But they're all turning time, which is an OrderedFloat<f64>, into a regular f64. You don't need to do that; because OrderedFloat is just a newtype struct, you can just access the inner value with .0. Or in this case, since you don't actually need the OrderedFloat inside the loop, you may use a destructuring pattern to pull it out as you iterate.

    for (OrderedFloat(time), event) in timeline { ... }


## OrderedFloat

    // I don't like OrderedFloat because it's a wrapper. Is there a way to implement Ord for floats and keep nice syntax?
// Maybe it's the problem of algorithm. Any proposals?
let mut timeline: BTreeMap<OrderedFloat<f64>, Events> = BTreeMap::new();


Not really, you need to decide somehow how to handle NaNs. If NaNs aren't a possibility, maybe floating-point numbers aren't an appropriate type. An alternative might be to pick a unit, like 1 nanosecond, and just keep all your times and durations as integers, only converting them for display purposes.

## Emulating do loops

        //Is it ok to emulate do while loops like this?
while {
/* loop body that returns true or false */
} {}


I mean, I guess it works, but ew. Just use loop and have if condition { break; } in there somewhere.

# Design concerns

main is too long. pacmaninbw's advice applies as well to Rust as to C++. I'd try to move some of that logic out to methods of State.

I like the way you use derive(Default) to avoid doing unnecessary work; that feels nice and idiomatic.

The Invalid state of your machine makes me slightly uncomfortable. There are uses for such things but it looks like you could get rid of it entirely and just panic immediately when you encounter an invalid state/event combination, rather than making your state temporarily invalid until the next loop iteration.

There's another thing that also seems awkward to me, and that's the repeated use of States::Dropping as usize for an array size. This use of enums is normal in C but in Rust it just feels out of place; enum is not just a renamed integer but a full-featured sum type.
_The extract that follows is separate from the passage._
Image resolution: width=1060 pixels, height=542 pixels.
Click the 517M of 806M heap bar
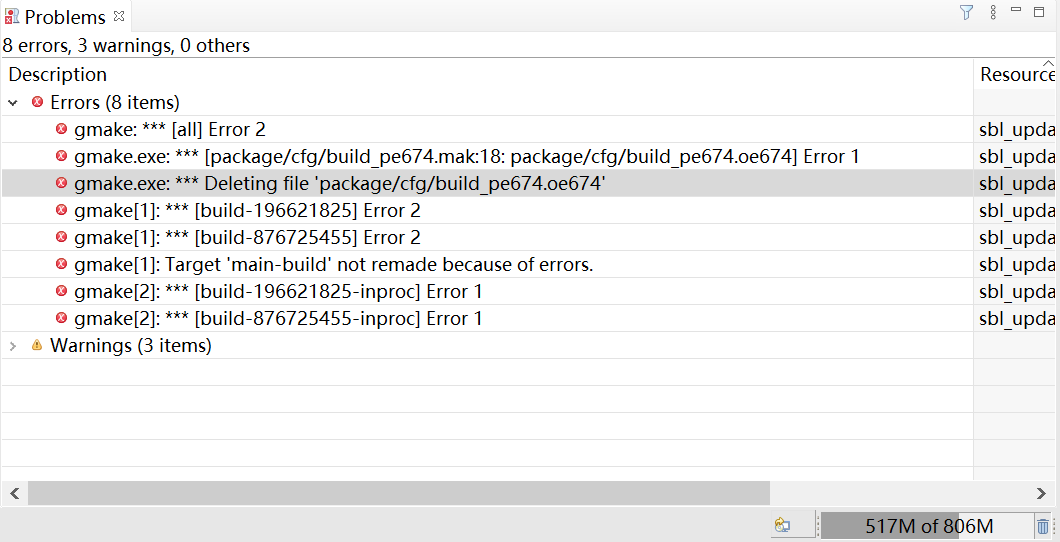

Ideally, you would make use of this to write a next_state function that is statically guaranteed to cover all the bases:

fn next_state(sr: State, event: Event) -> Option<State> {
match sr {
State::Empty => match event {
Event::Arrived => Some(State::First),
_ => None,
}
State::First => match event {
Event::Arrived => Some(State::Dropping),
Event::FirstFinished => Some(State::Second),
_ => None,
}
/* ... */
}
}


Turning this into a macro so you can keep the nice table format in the source code seems pretty doable.

# Miscellaneous tips

    let event_to_state: [[States; 5]; 3] = [
//                     EMPTY            FIRST             SECOND           WAITING           BOTH
/* Arrived */         [States::First,   States::Dropping, States::Both,    States::Dropping, States::Dropping],
/* First_Finished */  [States::Invalid, States::Second,   States::Invalid, States::Invalid,  States::Waiting],
/* Second_Finished */ [States::Invalid, States::Invalid,  States::Empty,   States::Second,   States::First],
];


This is a bit long and noisy compared to the C++ version; you can trim it down by adding a use States::*;. Also it should be a const (not quite like C's const; more analogous to constexpr in C++).

    use States::*;
#[rustfmt::skip]
const EVENT_TO_STATE: [[States; 5]; 3] = [
//                     EMPTY    FIRST     SECOND   WAITING   BOTH
/* Arrived */         [First,   Dropping, Both,    Dropping, Dropping],
/* First_Finished */  [Invalid, Second,   Invalid, Invalid,  Waiting],
/* Second_Finished */ [Invalid, Invalid,  Empty,   Second,   First],
];


I might consider using a declarative macro instead of a generic function for report. It's internal, the abstraction is mostly syntax and the trait bounds are not terribly interesting.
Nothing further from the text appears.